2. The Core RAG Loop

  1. User submits a query.

  2. A retriever searches an external knowledge base and returns the top-k most relevant chunks.

  3. Retrieved chunks are injected into the prompt as context.

  4. The LLM generates an answer grounded in that context.



3. RAG vs. Fine-Tuning — Choosing the Right Tool

This is one of the most common conceptual interview questions. The short answer: use RAG when the problem is about knowledge access; use fine-tuning when the problem is about model behaviour.

Dimension RAG Fine-Tuning
Knowledge type Dynamic, large, frequently changing Stable, compact
Primary goal Access external facts at inference time Change reasoning style or output format
Cost to update Re-index documents (cheap) Retrain or fine-tune model (expensive)
Explainability Citations traceable to source chunks Opaque — knowledge in weights
Hallucination risk Reduced (grounded in retrieved text) Not directly addressed
Common use case Enterprise Q&A, support bots, doc search Instruction following, code style, tone

In practice RAG and fine-tuning are complementary. A model may be fine-tuned for instruction following, while RAG supplies factual grounding at runtime.



4. High-Level RAG Pipeline

A standard RAG system has four stages:

  1. Indexing — documents are chunked, embedded, and stored in a vector index.

  2. Retrieval — the user query is embedded and the most similar chunks are fetched.

  3. Augmentation — retrieved chunks are injected into the prompt alongside the query.

  4. Generation — the LLM generates a grounded answer conditioned on query + context.



5. Key Failure Modes of Vanilla RAG

Failure Mode Description
Poor recall Relevant documents exist but are not retrieved
Poor precision Retrieved documents are irrelevant or noisy
Chunking errors Semantic meaning is fragmented across chunk boundaries
Context overflow Retrieved context exceeds the model's context window
Model ignores context LLM falls back on parametric knowledge despite good retrieval
No verification System produces fluent but wrong answers with no detection

Most real-world RAG systems extend vanilla RAG to explicitly address these failure modes by adding reranking, query rewriting, verification, and feedback loops.

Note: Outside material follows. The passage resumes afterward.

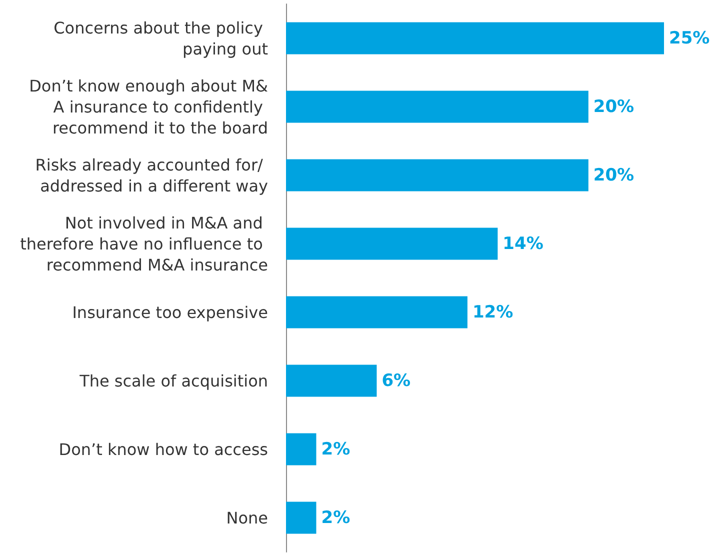 The image size is (716, 556). Describe the element at coordinates (493, 312) in the screenshot. I see `data-label: 12%` at that location. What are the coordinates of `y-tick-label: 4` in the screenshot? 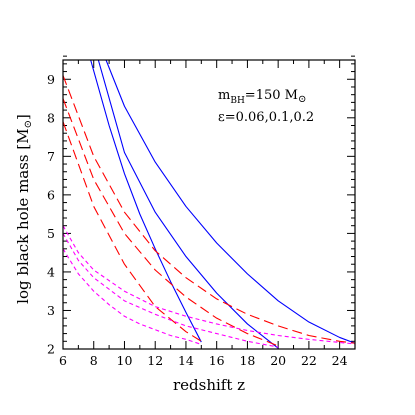 It's located at (51, 272).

6. RAG vs. Fine-Tuning vs. Long-Context LLM

With frontier models now supporting 128K–1M token context windows, a third option exists: simply include all knowledge directly in the context.

Dimension RAG Fine-Tuning Long-Context LLM
Knowledge update Re-index (cheap, fast) Retrain (expensive, slow) Update document in prompt
Knowledge size Unlimited (external store) Bounded by training data Bounded by context window
Latency Retrieval adds latency None at inference Higher for very long prompts
Cost Retrieval + generation Training cost (one-time) Token cost scales with context length
Explainability Citations traceable Opaque Traceable if documents are numbered
Hallucination risk Reduced (grounded) Not directly addressed Reduced (but lost-in-the-middle effect)
Best for Large, changing knowledge bases Style/behaviour change Small, stable knowledge bases

Decision framework:

  1. Use RAG if the knowledge base is large (>100K tokens), changes frequently, or requires traceability/citations.

  2. Use fine-tuning if the problem is about model behaviour (tone, format, reasoning style) rather than knowledge access.

  3. Use long-context LLM if the knowledge base fits in the context window AND is stable (few updates) AND latency/cost are acceptable.

  4. Combine all three for production systems: fine-tune for behaviour, RAG for dynamic knowledge retrieval, long-context for short static reference documents.